The demonstration by Meurer and co-workers of the presence of the endoglin ectodomain in conditioned media of transdifferentiating hepatic stellate cells raises several important questions regarding the mode of endoglin action in liver fibrosis. For example, does the shedding of endoglin ectodomain by the hepatic stellate cells contribute to increased circulating levels of soluble endoglin during hepatic fibrosis? Do the membrane-tethered and soluble forms of endoglin play distinct roles in regulating the balance of TGF-β signalling via the ALK5-Smad2/3 versus ALK1-Smad1/5 pathways, or in controlling liver fibrosis? What is the nature of the protease(s) responsible for endoglin ectodomain shedding and how is their proteolytic activity regulated? Answers to these questions will undoubtedly provide important insight into the mechanisms by which endoglin regulates TGF-β action leading to fibrosis in the liver.
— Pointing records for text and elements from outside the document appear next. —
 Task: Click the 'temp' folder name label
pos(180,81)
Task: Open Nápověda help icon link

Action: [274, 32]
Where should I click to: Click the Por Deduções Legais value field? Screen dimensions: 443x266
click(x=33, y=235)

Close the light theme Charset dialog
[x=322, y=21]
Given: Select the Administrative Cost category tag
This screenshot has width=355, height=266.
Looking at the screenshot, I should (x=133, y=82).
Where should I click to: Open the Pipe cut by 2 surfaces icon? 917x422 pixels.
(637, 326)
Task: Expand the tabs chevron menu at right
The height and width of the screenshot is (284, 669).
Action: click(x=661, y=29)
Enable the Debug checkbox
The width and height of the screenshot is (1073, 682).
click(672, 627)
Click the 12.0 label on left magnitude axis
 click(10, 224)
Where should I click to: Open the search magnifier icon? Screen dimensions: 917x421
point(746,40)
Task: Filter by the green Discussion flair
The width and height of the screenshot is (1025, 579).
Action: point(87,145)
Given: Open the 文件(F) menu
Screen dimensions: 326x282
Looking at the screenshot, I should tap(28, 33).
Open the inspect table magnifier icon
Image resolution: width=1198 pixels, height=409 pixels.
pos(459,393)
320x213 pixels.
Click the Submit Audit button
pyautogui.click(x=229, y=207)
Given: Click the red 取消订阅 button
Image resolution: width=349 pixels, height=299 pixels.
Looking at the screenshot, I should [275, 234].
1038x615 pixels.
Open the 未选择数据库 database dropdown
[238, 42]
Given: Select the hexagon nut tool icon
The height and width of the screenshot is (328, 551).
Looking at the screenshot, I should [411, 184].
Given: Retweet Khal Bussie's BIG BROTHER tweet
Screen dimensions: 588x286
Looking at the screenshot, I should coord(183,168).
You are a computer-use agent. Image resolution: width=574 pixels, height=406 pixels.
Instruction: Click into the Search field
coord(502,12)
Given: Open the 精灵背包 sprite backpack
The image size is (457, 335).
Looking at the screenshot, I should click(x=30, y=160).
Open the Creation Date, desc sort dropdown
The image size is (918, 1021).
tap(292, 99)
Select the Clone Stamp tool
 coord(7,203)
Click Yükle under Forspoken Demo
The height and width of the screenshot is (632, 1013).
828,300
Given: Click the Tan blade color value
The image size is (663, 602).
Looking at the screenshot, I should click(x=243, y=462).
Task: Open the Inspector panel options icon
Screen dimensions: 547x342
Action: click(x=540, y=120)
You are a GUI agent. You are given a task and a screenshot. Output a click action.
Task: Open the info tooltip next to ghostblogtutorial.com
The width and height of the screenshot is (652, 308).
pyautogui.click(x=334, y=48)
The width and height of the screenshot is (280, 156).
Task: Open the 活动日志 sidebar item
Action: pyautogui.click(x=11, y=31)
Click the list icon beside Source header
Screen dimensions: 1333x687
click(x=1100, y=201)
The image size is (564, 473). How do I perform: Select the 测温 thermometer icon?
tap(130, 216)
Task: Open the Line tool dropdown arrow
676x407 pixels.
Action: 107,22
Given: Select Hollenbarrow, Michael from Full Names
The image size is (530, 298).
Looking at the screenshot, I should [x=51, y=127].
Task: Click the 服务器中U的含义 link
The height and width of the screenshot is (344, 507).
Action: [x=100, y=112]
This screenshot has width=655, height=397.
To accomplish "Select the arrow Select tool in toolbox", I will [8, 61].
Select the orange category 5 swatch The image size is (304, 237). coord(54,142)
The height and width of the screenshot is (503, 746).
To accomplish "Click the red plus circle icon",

A recent study by another group reported a similar increase in endoglin expression in the liver following bile duct ligation in rats, but transfection of human endoglin did not alter liver fibrosis (Pérez-Barriocanal et al. 2011). These findings suggest that generalized overexpression of endoglin in the liver may not alter the fibrotic process in the liver. The broad spectrum of TGF-β effects in the liver are cell-type and disease-stage specific and therefore may preclude the use of a generalized alteration of endoglin expression. Thus targeting endoglin expression to the relevant cell type (hepatic stellate cells?) at the appropriate stage/time during the fibrotic process is likely to be critical to obtain the desired therapeutic outcome.
Hepatic fibrosis occurs in most types of chronic liver diseases and treatment of these conditions represents a major clinical challenge. Increased TGF-β levels induced by liver damage stimulate hepatic stellate cell activation and myofibroblast formation leading to increased ECM production and fibrosis. Because there are currently no therapies available that stop or slow the progression of liver fibrosis, there is a major unmet need for the discovery of new molecules which may serve as new targets for therapeutic intervention. The findings by Meurer et al. suggest that endoglin, a TGF-β co-receptor, might represent such a molecule and opens up possibilities for pre-clinical studies to test whether altering endoglin expression in hepatic stellate cells at the right time during the fibrotic process might influence the progression of hepatic fibrosis. Results obtained from such studies will also have relevance to other fibrotic conditions that display elevated endoglin expression such as scleroderma (Leask et al. 2002) and glomerulonephritis (Roy-Chaudhury et al. 1997).